Poet Jenne' R. Andrews was born in Albuquerque and has spent the last thirty years in Colorado. Her literary odyssey includes seven years in the Twin Cities and ten weeks in Italy.

But it is the American West that figures most strongly in Andrews' oeuvre and gives rise to her most lyrical work. Her newest collection of poetry, Blackbirds Dance in the Empire of Love, a short but powerful collection turning on her love of place, is forthcoming from Finishing Line Press this year. Her poems have appeared in many signature journals, most recently in the new The Passionate Transitory, Belletrist Coterie, The Adirondack Review, and Poets for Living Waters.

Previous collections include Reunion, Lynx House Press; The Dark Animal of Liberty, Leaping Mountain Press, and In Pursuit of the Family, Minnesota Writers Publishing House, edited and published by her mentor, Robert Bly.

Ms. Andrews is also a former full-time Poet in Residence for the St. Paul Schools, a fellow of the National Endowment for the Arts in Literature, and earned the Master of Fine Arts Degree (MFA) in Creative Writing-Poetry at Colorado State. She has taught at the University of Colorado and has been an associate editor of The Colorado Review. She posts work in draft to this blog and reviews contemporary poetry at Loquaciously Yours.

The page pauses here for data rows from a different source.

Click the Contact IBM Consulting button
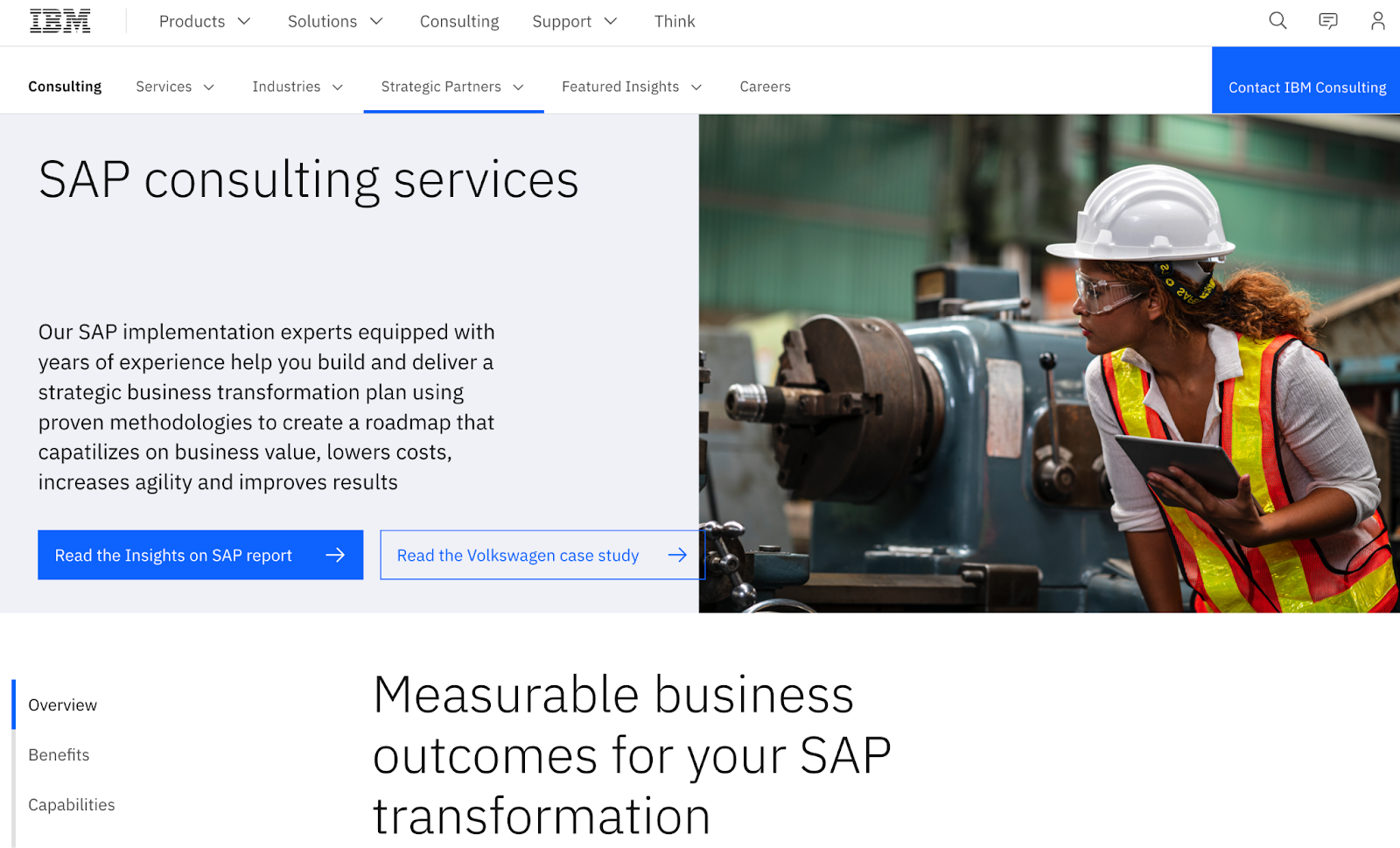Viewport: 1400px width, 848px height. pos(1306,87)
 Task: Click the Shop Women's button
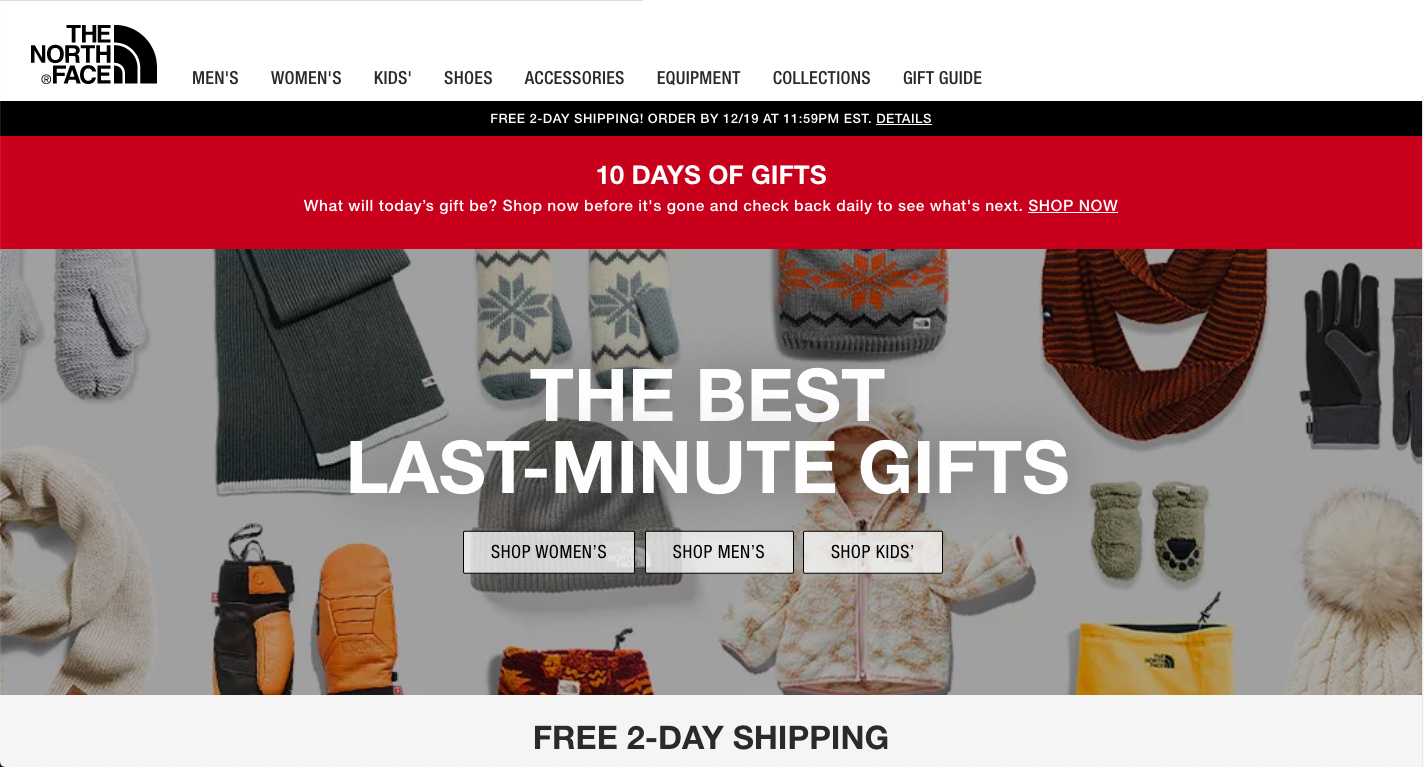549,552
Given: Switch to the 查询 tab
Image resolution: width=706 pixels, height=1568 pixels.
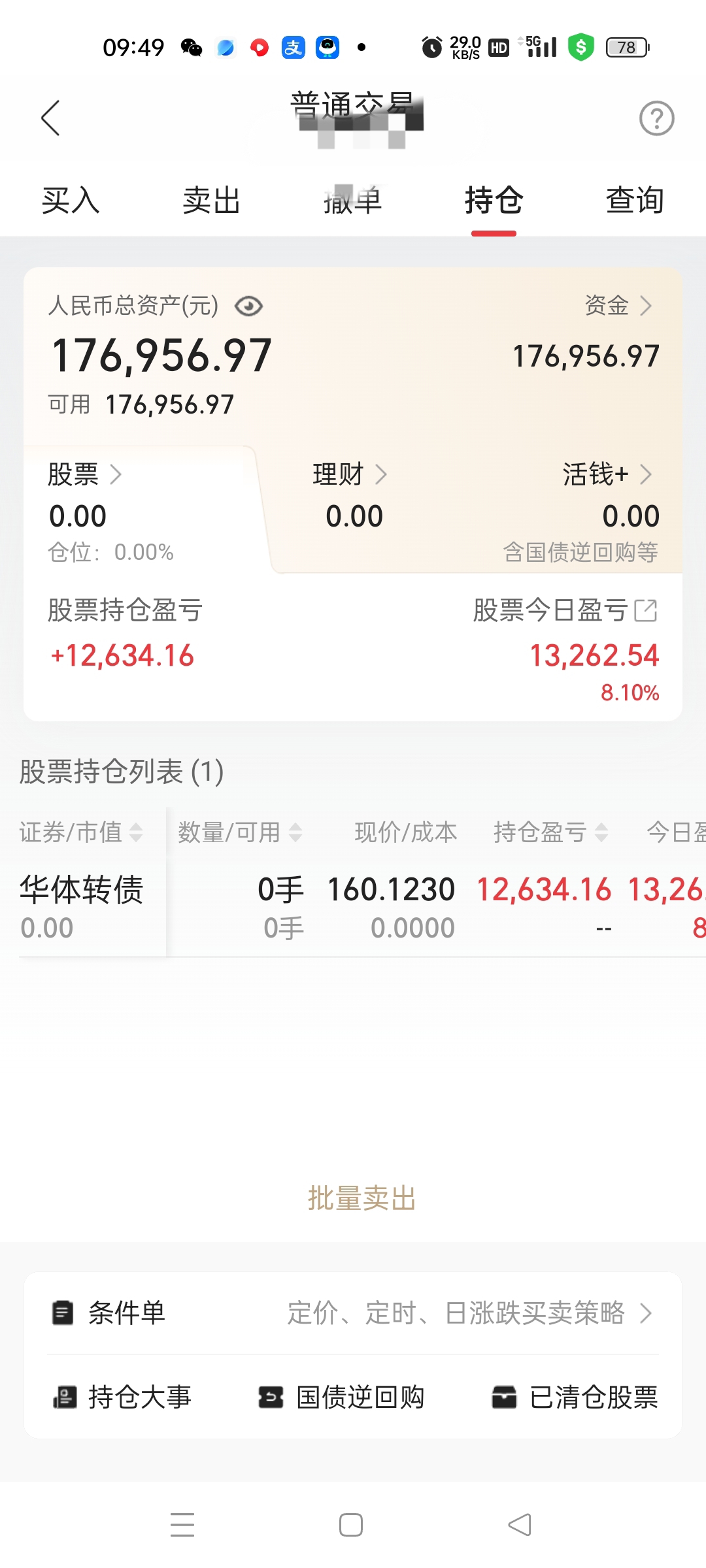Looking at the screenshot, I should (x=635, y=200).
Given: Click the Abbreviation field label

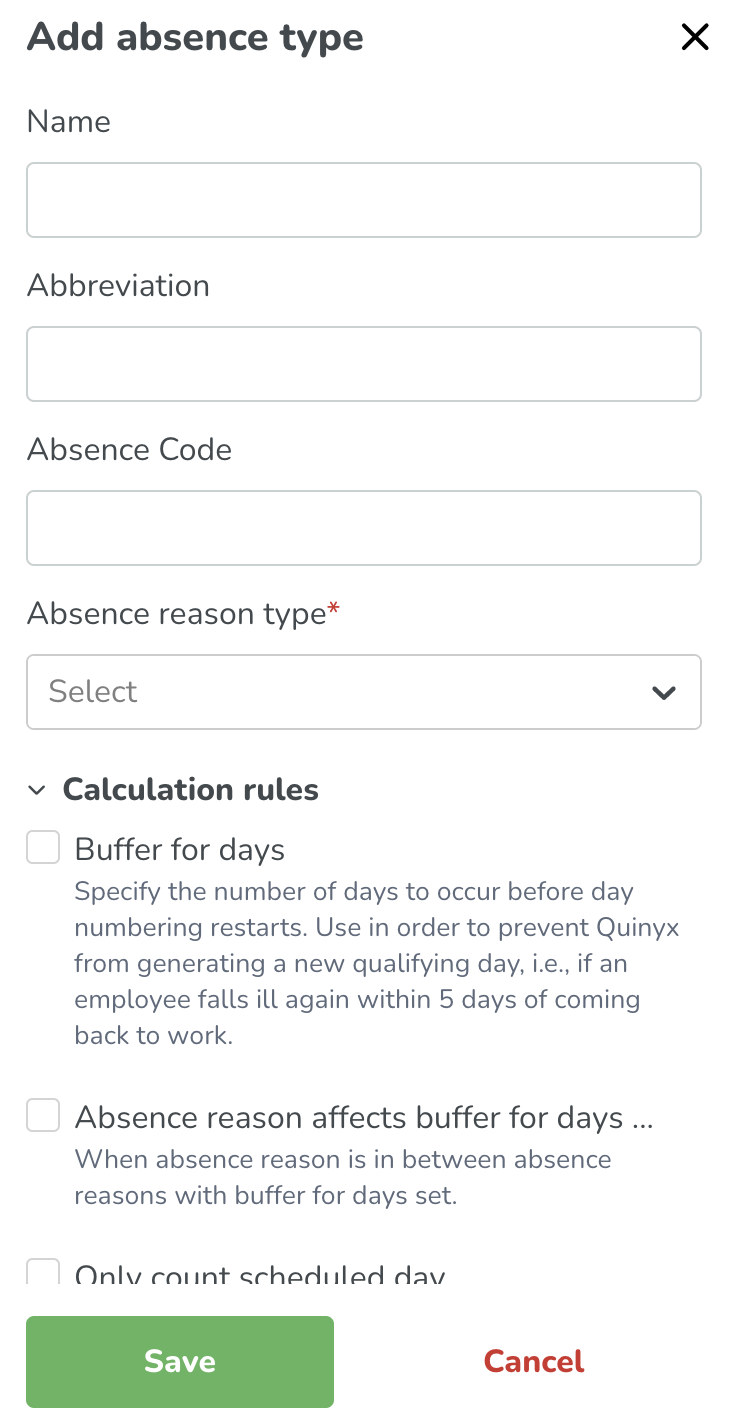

Contact her on Facebook as Jenne R Andrews and Twitter @jenandrewspoet. e-mail: jenneandrews2010@gmail.com .

Saturday, April 27, 2013

New Poem, Instruction Manual, for The Mag and Beyond.....

To participate in the lovely Tess Kincaid's Sunday meme The Mag, click here.


Monhegan's Schoolteacher  Jaimie Wyeth 


Instruction Manual

What you look for
isn’t in any book.  It is the song
the body loves to sing

and knows by heart,
where you towel your hair,
nude in winter’s window. 

If you fear
the task at hand, pretend
you’ve unpacked the text,

that the instructions are etched
on your eyelids
when you dream.

Think of it, and the body stirs
in the winter window;

it is not a rubric
but an art--
this bel canto
the body longs to sing.

Apollo
is here—according
to a winter's worth 
of words, 
he has seen
your alert breasts.

He has the fierce look
of desire:
he is poised there

beyond the window
in a nook of shade.

Be woman, be the song,
close the book.

Let him in.

Open
to the tender entrance
of the sun.





copyright Jenne' R. Andrews 2012 


Friday, April 19, 2013

New Poem: A Honeyman Cometh

(It's much better now-- revised)


A Honeyman Cometh

And that one put his hands on me
and I arched my back

and there was honey aplenty
for him at the gate—

April sun streamed in and a choir
of whispers exulted in the body's resurrection.

Persephone wiped away Demeter’s
tears and seeking out a means
to come one unto the other,

we shed the coat of hesitation
and like the dappled, surging herd

on Connemara, like the anthem
of rain on marble at Pere Lachaise

or the exultate of sun-white laundry
hung in the salty sea-air at Palermo

there was that uprising of the black swans
that had been landlocked and wing-

clipped in desire's long dormancy
and together we were two yeses 

released and sweat-gilded
in the applauding dawn.




copyright Jenne' R. Andrews 2013






Sunday, March 24, 2013

New Poem: Refraction, for Magpie Tales and Beyond...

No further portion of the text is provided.